Recent changes in the status of Steller's Eider Polysticta stelleri wintering in Europe: a decline or redistribution?
Publikation/Tidskrift/Serie: Bird Conservation International
Förlag: Cambridge University Press
Steller's Eider Polysticta stelleri has a restricted arctic breeding range. The world population declined to c. 220,000 individuals in the late 1990s from an estimated 400,000-500,000 in the 1960s. The species has a limited global wintering distribution, occurring in marine habitats in north-east Europe, islands close to Kamchatka in Russia, and the eastern Aleutian Islands and south-west Alaska. European wintering numbers were estimated at 30,000-50,000 in the early 1990s, when the population was considered of favourable conservation status. Recent census data from the most important European wintering sites show annual declines of 8% in Norway since 1984, 9% in Estonia since 1994 and 22% in Lithuania since 1995, suggesting an overall 65% reduction in Europe. Counts in 1994 suggested that 30-50% of the European population wintered in Russia at that time. Current census data from Russia show similar declines along monitored sections of the Kola Peninsula wintering grounds since 1994. Accounting for trends in Russia, the current European wintering population could possibly stand at 10,000-15,000 individuals (a more than a 50% decline in 10 years), qualifying this population as Endangered under IUCN criteria. The changes in Baltic/Norwegian wintering numbers did not correlate with changes in the extent of ice-free marine waters in the Kola Peninsula/White Sea areas, but changes in annual numbers in Norway were correlated with winter North Atlantic Oscillation indices.
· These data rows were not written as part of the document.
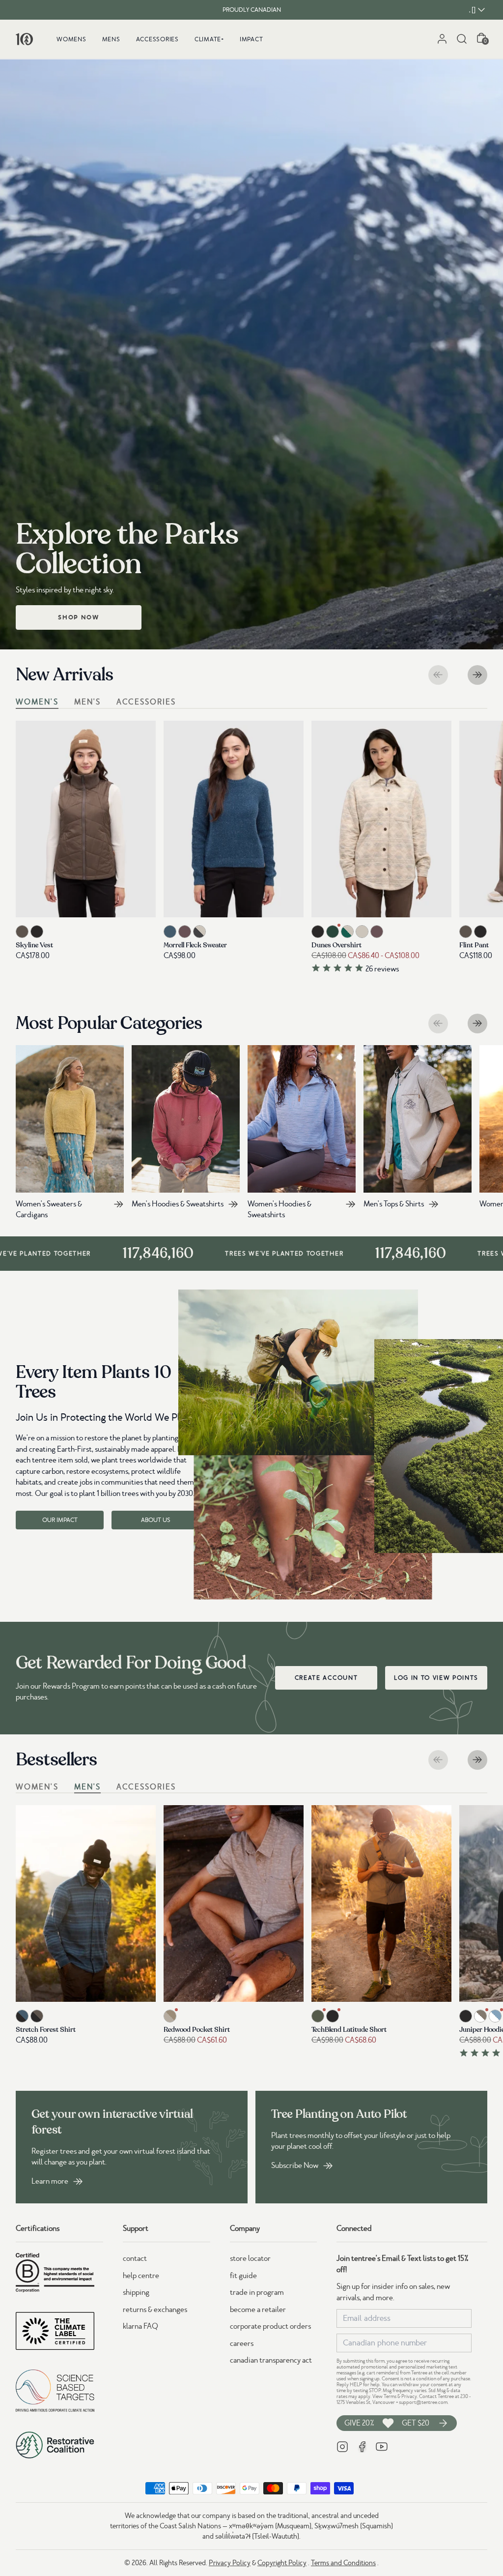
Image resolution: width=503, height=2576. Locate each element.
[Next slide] (477, 675)
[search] (462, 39)
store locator (250, 2258)
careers (241, 2343)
Variation in annual numbers in the Baltic Sea correlated with projected number of juveniles among wintering birds. However, none of the possible causes discussed in this paper could fully explain the decline in Steller's Eider, confirming the need for comprehensive monitoring of the population throughout its winter range and for cohesive demographic monitoring to target effective conservation action.